Records taken from a collection
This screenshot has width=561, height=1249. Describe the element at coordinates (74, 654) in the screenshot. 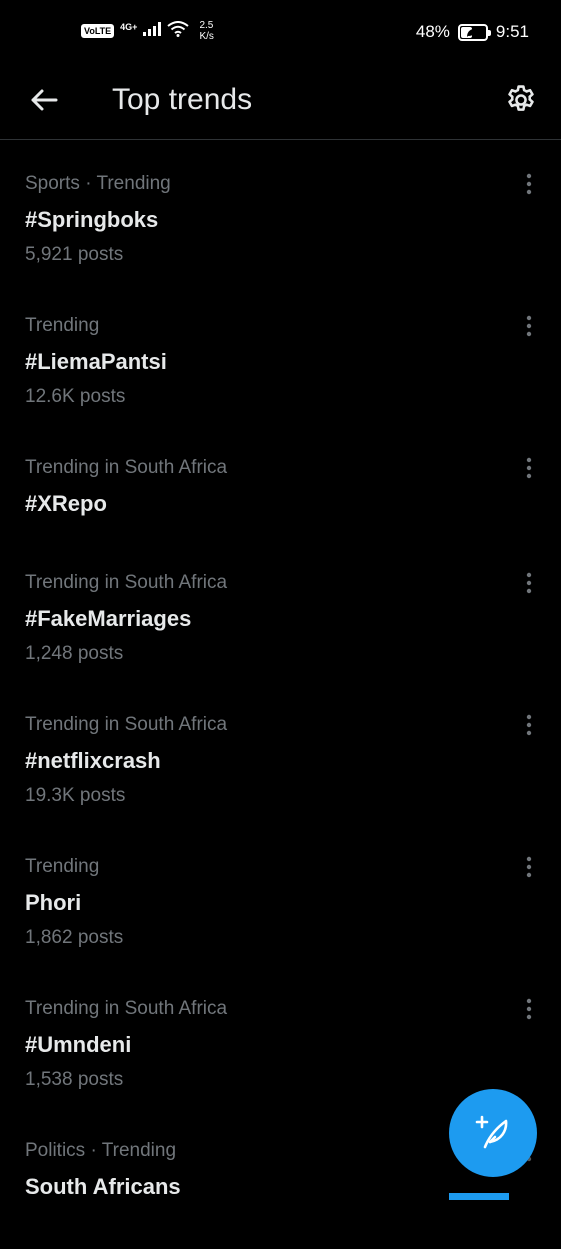

I see `trend-post-count: 1,248 posts` at that location.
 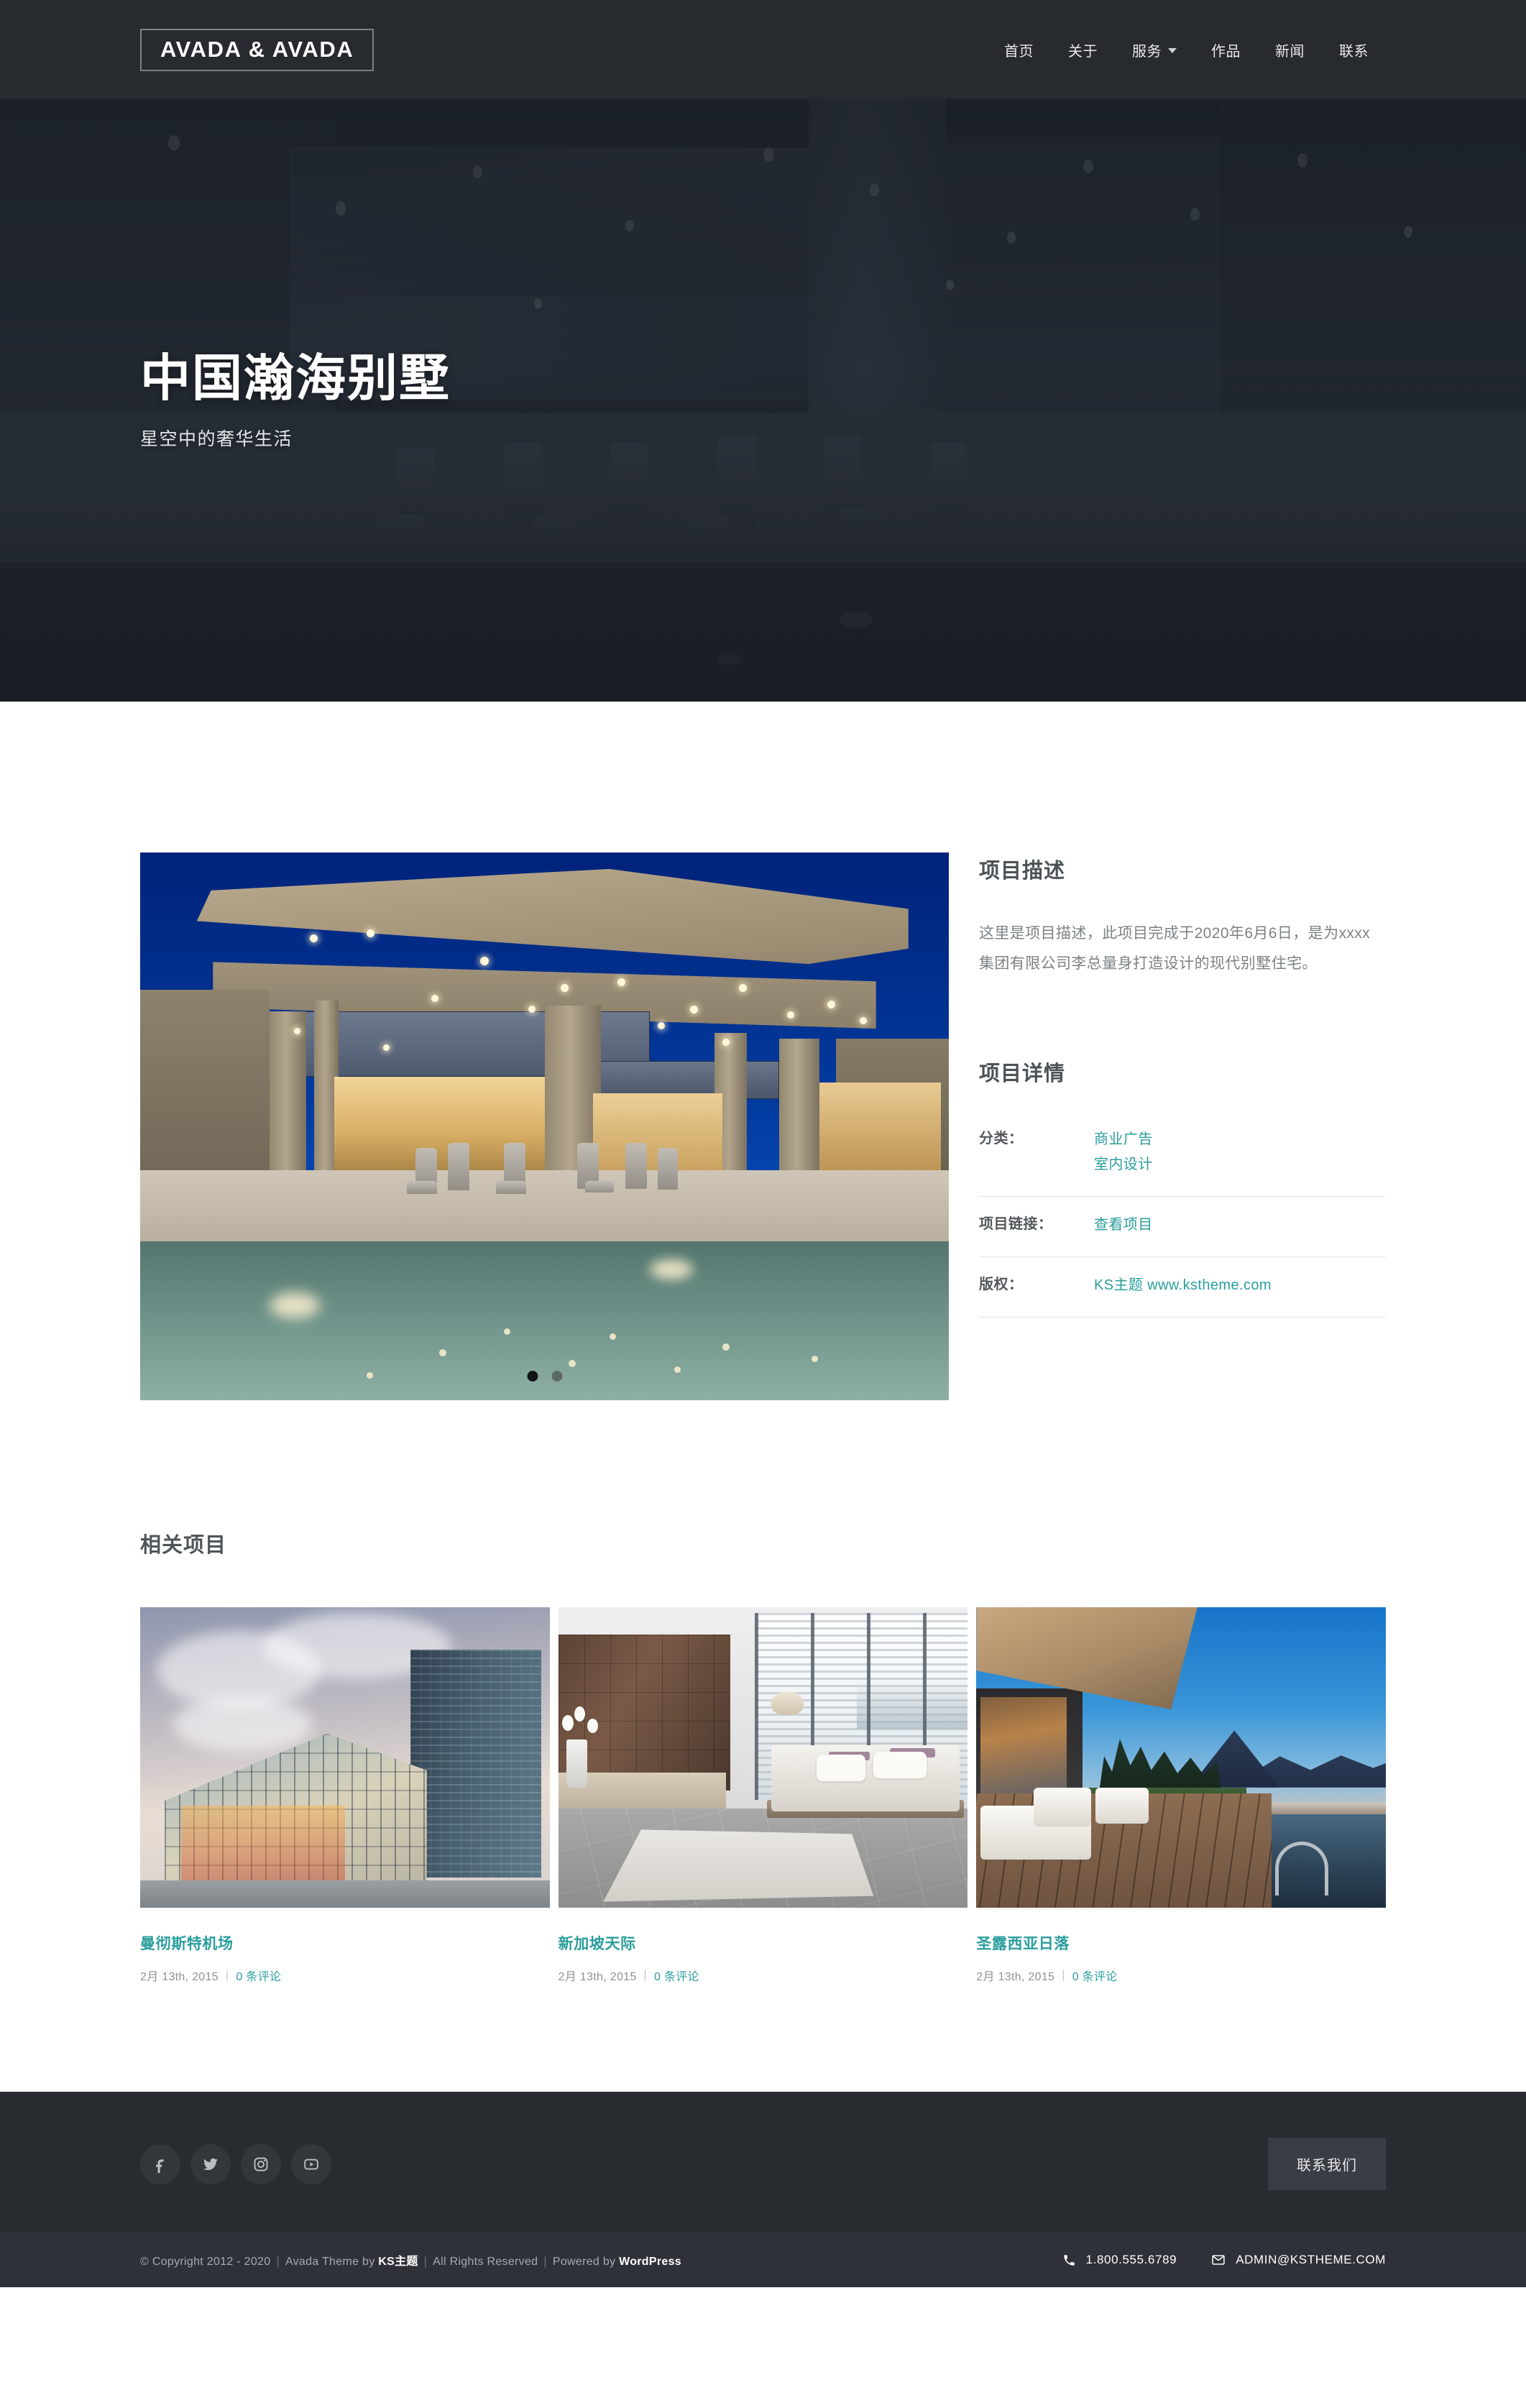 I want to click on theme-by-label: Avada Theme by, so click(x=330, y=2262).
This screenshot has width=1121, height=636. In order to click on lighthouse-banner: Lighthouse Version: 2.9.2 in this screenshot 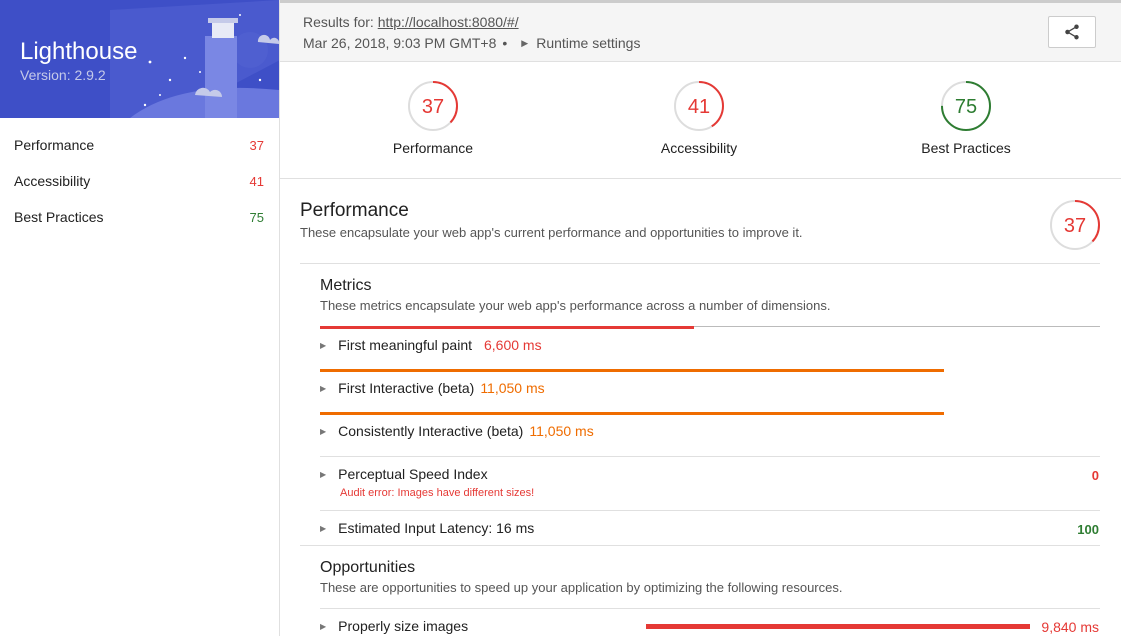, I will do `click(140, 59)`.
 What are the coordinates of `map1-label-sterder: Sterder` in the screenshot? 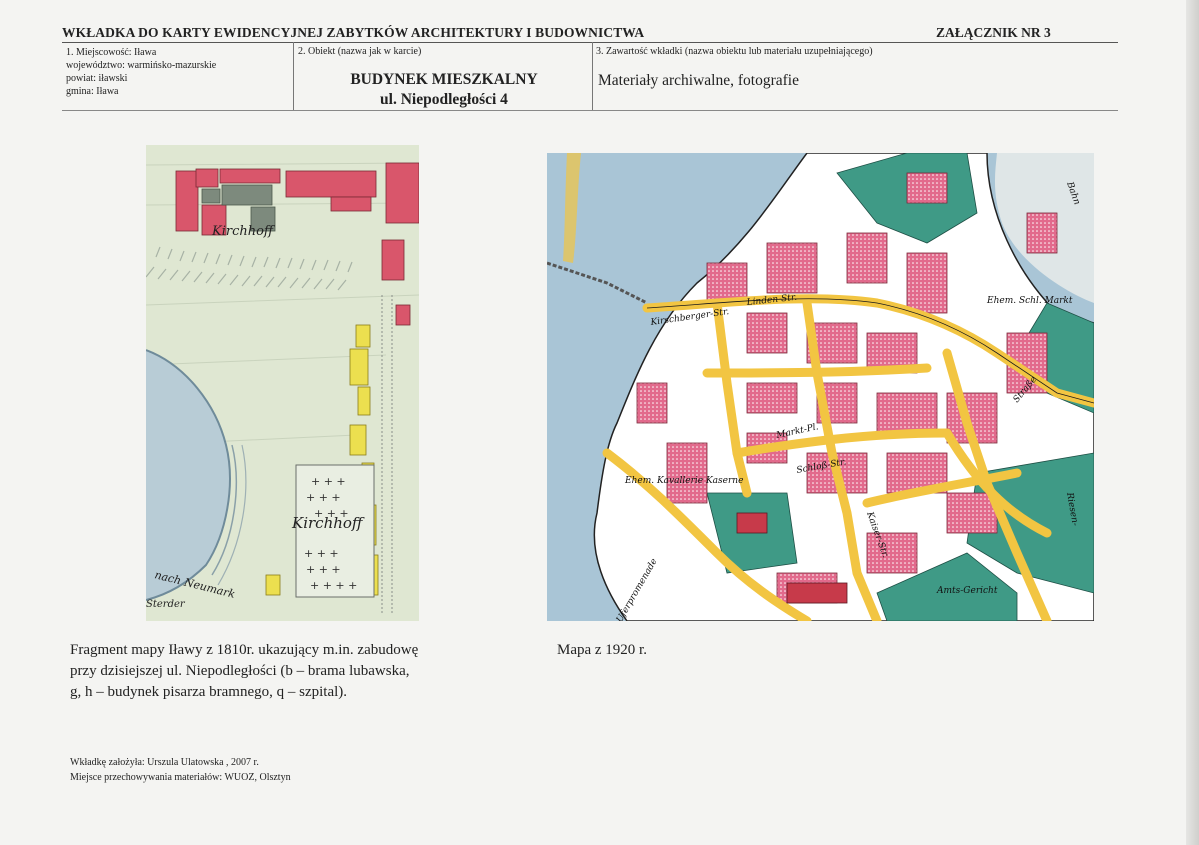 It's located at (166, 604).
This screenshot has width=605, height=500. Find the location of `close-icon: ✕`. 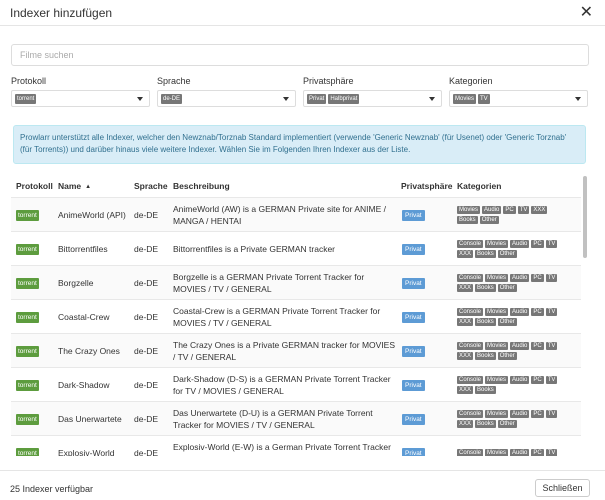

§ TASK STATEMENT
Copy the material word for word from its first line through the line with "I want to click", leaving out the pictures.

§ FINISHED TASK
This screenshot has width=561, height=1249. Describe the element at coordinates (74, 654) in the screenshot. 

I see `trend-post-count: 1,248 posts` at that location.
  I want to click on theme-by-label: Avada Theme by, so click(x=330, y=2262).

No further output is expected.